DATA RECORDS:
»»

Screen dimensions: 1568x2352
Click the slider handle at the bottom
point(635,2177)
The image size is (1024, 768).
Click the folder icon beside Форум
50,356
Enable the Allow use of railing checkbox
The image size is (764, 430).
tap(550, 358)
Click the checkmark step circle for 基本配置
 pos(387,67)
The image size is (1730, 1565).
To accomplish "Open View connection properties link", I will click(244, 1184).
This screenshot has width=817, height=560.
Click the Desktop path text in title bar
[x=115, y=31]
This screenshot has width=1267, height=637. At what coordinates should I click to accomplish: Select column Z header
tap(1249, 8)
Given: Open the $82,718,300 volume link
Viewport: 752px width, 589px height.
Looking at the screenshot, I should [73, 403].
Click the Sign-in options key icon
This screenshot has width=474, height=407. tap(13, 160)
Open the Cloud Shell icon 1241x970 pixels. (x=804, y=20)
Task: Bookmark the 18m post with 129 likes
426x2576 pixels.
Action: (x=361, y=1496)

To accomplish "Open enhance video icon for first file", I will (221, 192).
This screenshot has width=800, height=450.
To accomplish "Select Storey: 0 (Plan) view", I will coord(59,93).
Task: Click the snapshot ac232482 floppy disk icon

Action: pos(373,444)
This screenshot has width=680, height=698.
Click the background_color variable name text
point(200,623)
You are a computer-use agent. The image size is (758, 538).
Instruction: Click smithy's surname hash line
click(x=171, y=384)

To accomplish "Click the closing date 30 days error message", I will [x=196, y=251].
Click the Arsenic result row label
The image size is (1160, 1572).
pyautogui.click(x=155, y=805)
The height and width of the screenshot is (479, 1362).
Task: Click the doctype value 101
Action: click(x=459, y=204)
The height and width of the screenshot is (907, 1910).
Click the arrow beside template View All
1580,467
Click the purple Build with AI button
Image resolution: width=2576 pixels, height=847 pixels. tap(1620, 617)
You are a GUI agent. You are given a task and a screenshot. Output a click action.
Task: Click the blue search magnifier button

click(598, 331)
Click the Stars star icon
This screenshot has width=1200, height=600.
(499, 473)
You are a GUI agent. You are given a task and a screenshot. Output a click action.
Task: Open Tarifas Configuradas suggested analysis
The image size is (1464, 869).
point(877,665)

««

WORK REQUIRED:
Through the final line of the listing, beginning at the line that contains "This screenshot has width=1200, height=600.", every line is to be set down exactly, with no others.

ANSWER BELOW:
This screenshot has width=1200, height=600.
(499, 473)
You are a GUI agent. You are given a task and a screenshot. Output a click action.
Task: Open Tarifas Configuradas suggested analysis
The image size is (1464, 869).
point(877,665)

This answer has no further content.